Justin Kissel wrote:
- A year ago ROAC-V in America was celebrating how great their Church was, how fast it was growing, and how Gregory of CO would soon be nothing but a footnote in history. Well, it's one year later, and with the recent switch of 2 GOC clergymen, ole Gregory of CO might just have more priests than ROAC-V in America. I'm sure by next year there will have been enough jurisdiction-hopping to get ROAC-V (or some other ROAC faction) back on top though.
First off, there is no other "ROAC". Gregory of Colorado hasn't a single parish in Russia so he can't call himself the Russian Orthodox Autonomous Church. There is no other "ROAC faction"-- the Mass fathers decided to commemorate no one. They have no place to go, so they are nothing but suspended priests, jurisdictionally.
You are also not noting the fact that two of our priests have reposed in the Lord.
Justin Kissel wrote:
- ROAC-V accepted some interesting characters with a colorful history into their fold. I'm trying to be nice (though I do admit to chuckling at Hatala's sarcastic snipe). Ok, ok, maybe this is a Russian thing or something, because ROCOR has the EXACT same problem. One thing ROCOR doesn't do though is give them so much authority, though I guess when you have a half dozen priests and half are new, you don't have much choice. Now, of course, that the Fathers have apparently left, the people who were formerly praising them are making comments about how they have been through so many jurisdictions. Um, yeah, that didn't seem to be a big issue a couple months ago when y'all in ROAC-V thought they were on your side.
That's not true. I have not supported Fr Spyridon Schneider's accession since last year when I left Ipswich. And that's a fact. Starting the news website, NFTU, got me kicked out of Ipswich, for example. By January of this year, we had already known something like this was going to happen and began to take steps to correct it.
Justin Kissel wrote:
- You are STILL having problems with resolving the Gregory L situation?
No. It's been resolved.
Justin Kissel wrote:
- In real life, Valentine and Paul of Astoria don't seem that far apart ecclesiologically and otherwise... in real life anyway, and in secret. Of course, I only know that by reading between the lines, personal emails, etc. Of course, they can't say what they really want to say openly because of the hard-liners in their jurisdictions (almost all of whom find their way onto the itnernet), so they say what they think adequate to cover the whole "we hate ecumenism, world Orthodoxy is bad" scheme, and the internet Christians pass the info right along.
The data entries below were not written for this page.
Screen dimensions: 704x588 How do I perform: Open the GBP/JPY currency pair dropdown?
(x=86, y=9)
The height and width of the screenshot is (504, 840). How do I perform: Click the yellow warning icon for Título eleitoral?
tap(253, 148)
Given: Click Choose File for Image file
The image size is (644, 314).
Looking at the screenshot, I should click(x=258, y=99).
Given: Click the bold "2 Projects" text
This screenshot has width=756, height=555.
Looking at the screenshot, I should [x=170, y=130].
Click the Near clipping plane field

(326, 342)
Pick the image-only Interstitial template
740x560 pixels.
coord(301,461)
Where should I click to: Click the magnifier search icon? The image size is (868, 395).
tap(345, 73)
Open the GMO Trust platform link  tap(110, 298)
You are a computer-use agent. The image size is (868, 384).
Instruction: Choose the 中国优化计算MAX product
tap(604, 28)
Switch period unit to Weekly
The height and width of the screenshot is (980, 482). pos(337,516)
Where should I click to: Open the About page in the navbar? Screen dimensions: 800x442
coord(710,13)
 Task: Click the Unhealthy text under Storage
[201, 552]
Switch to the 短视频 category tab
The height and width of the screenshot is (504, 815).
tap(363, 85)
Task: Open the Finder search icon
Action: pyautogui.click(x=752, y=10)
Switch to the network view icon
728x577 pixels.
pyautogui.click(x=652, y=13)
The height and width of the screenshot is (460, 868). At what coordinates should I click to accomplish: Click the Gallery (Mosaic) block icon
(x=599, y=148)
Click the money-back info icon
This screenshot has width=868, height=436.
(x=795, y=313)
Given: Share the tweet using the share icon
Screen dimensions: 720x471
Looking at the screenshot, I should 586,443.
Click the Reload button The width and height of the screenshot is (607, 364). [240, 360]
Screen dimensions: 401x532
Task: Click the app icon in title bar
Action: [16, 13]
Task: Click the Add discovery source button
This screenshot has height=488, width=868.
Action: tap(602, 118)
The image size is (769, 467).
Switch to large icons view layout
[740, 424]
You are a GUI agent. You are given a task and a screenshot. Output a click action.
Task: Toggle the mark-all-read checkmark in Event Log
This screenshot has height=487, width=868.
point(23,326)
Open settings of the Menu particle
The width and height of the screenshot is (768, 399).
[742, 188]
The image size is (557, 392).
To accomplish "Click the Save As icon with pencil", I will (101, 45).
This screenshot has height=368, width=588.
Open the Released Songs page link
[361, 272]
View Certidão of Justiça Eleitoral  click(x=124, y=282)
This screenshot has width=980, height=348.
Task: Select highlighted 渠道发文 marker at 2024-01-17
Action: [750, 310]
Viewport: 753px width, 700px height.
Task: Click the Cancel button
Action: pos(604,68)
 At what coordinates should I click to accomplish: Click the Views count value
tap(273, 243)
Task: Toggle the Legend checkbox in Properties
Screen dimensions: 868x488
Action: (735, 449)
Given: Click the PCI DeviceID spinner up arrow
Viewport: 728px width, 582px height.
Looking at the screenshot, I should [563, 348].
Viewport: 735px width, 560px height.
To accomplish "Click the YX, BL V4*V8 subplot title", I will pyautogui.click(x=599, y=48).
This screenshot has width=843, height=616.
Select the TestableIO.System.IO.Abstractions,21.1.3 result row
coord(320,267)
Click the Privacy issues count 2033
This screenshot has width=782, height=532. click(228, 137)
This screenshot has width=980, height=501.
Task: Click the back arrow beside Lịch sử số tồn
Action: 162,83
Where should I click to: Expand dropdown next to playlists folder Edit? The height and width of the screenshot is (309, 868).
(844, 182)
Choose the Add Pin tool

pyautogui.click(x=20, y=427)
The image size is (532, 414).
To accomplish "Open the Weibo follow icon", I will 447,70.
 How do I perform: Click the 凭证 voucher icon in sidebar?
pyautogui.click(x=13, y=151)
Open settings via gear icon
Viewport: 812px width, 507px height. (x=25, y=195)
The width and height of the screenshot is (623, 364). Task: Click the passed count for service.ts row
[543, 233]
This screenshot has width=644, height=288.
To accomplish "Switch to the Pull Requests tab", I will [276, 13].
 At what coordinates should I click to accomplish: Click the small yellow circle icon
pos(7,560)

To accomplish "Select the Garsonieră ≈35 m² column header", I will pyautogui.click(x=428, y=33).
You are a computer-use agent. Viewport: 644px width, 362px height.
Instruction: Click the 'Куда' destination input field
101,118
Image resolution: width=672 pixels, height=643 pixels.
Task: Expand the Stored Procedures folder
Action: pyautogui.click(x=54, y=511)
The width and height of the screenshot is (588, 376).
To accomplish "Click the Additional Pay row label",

I think that perhaps its not so much that we have a secret ecclesiology, so much as it is that the "hard-liners" are constantly misinterpreted. Both Metropolitan Valentine and Pavlos of Astoria hate ecumenism and are against union with official Orthodoxy. Openly and privately. It's been offered to them. They don't want it. What they won't do is tell babushkas that they are going to hell because of the "saving grace coming out of their hands", like the cult leaders.
Justin Kissel wrote:
- When people leave one of the ROAC factions, they almost inevitably flee to a jurisdiction that has had half a dozen schism in the last century. They may be alone and feel betrayed four times over, but hey, they're still right and the other 99.9% of Orthodox in America are wrong.
Actually, the only people I know who have managed to get to a jurisdiction have gone to either ROCOR, the GOC, or the MP. Most of the recent people who have fled have not joined a jurisdiction at all.
Chaos is nothing new in the jurisdictional history of Orthodoxy, especially in America. What I am glad for is that this has produced a real unity of mindset we didn't see before between those of us who stayed.